#### Selected excerpt
Doing A Slow Burn With Author Terrence McCauley

Author Terrence McCauley

Author Terrence McCauley

Quinn watched his prey from the shadow of a doorway. ~ Prohibition, by Terrence McCauley

Often, on Friday’s, I present a photo and story that simmers deep in my mind. Usually a mug, pulling on a Lucky, wondering how his life got himself into where he is. I call it Jersey Noir.

But today, I’d like to present a mug that fuels my inspiration for those images I make. On a warm summer’s evening in New York City a few weeks ago, the heat was rising from the pavement in shimmers. Men pulled their ties lower, women fanned themselves in shaded doorways.

As I hiked up 42nd Street rucking my gear, it was so warm, even the Midtown NYC cockroaches were sweating.

But looking cool as the other side of the pillow in a short-sleeve shirt, khaki slacks and a summer weight fedora, there stood author Terrence McCauley a thick, dark Nat Sherman Special between his fingers.

Unlit. For now.

After weeks of back and forth, Terrence and I were finally able to meet up for a photo shoot. I’d read and admired Terrence’s writing for awhile now. Books to his credit include Prohibition, Slow Burn, Fight Card: Against The Ropes.

He’s had numerous short stories published in places like Thuglit, Shotgun Honey and more. He’s also edited a volume of noir stories based in and around Grand Central Terminal,Grand Central Noir.
########
#### Dataset excerpt
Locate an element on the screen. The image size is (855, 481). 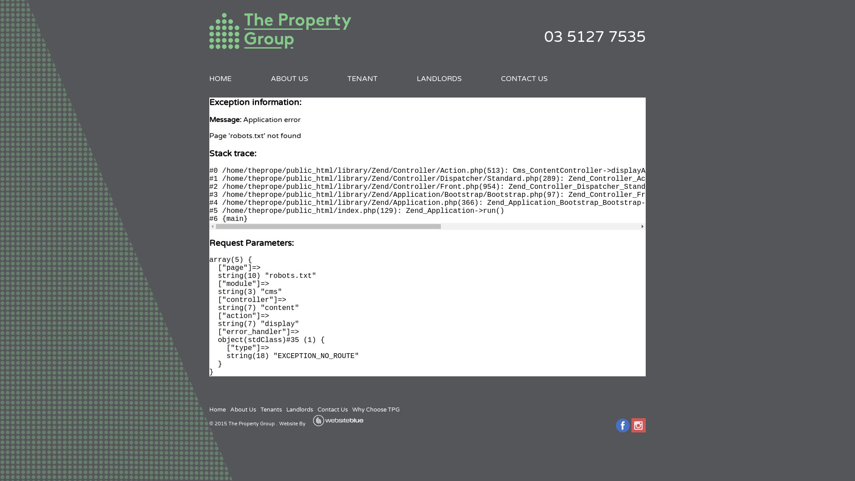
'Landlords' is located at coordinates (299, 410).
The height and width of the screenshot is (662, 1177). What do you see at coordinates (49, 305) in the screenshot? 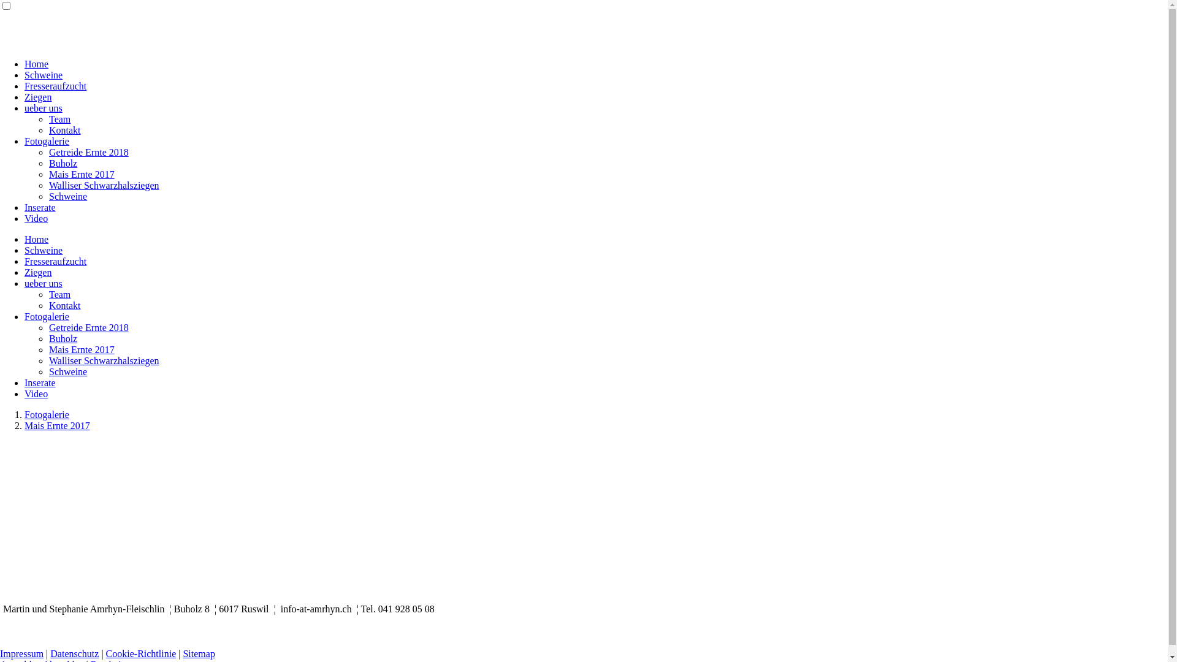
I see `'Kontakt'` at bounding box center [49, 305].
########
# [Your objective]
Answer these questions from the profile of author Terrence McCauley:
(a) Which street was the writer hiking up on the evening of the meeting?
(b) What kind of cigar was McCauley holding?
(c) What is the title of the volume of noir stories McCauley edited?
The data that come after the profile of author Terrence McCauley are separate material and bear no relation to it.

# [Answer to this task]
(a) 42nd Street
(b) A thick, dark Nat Sherman Special, unlit
(c) Grand Central Noir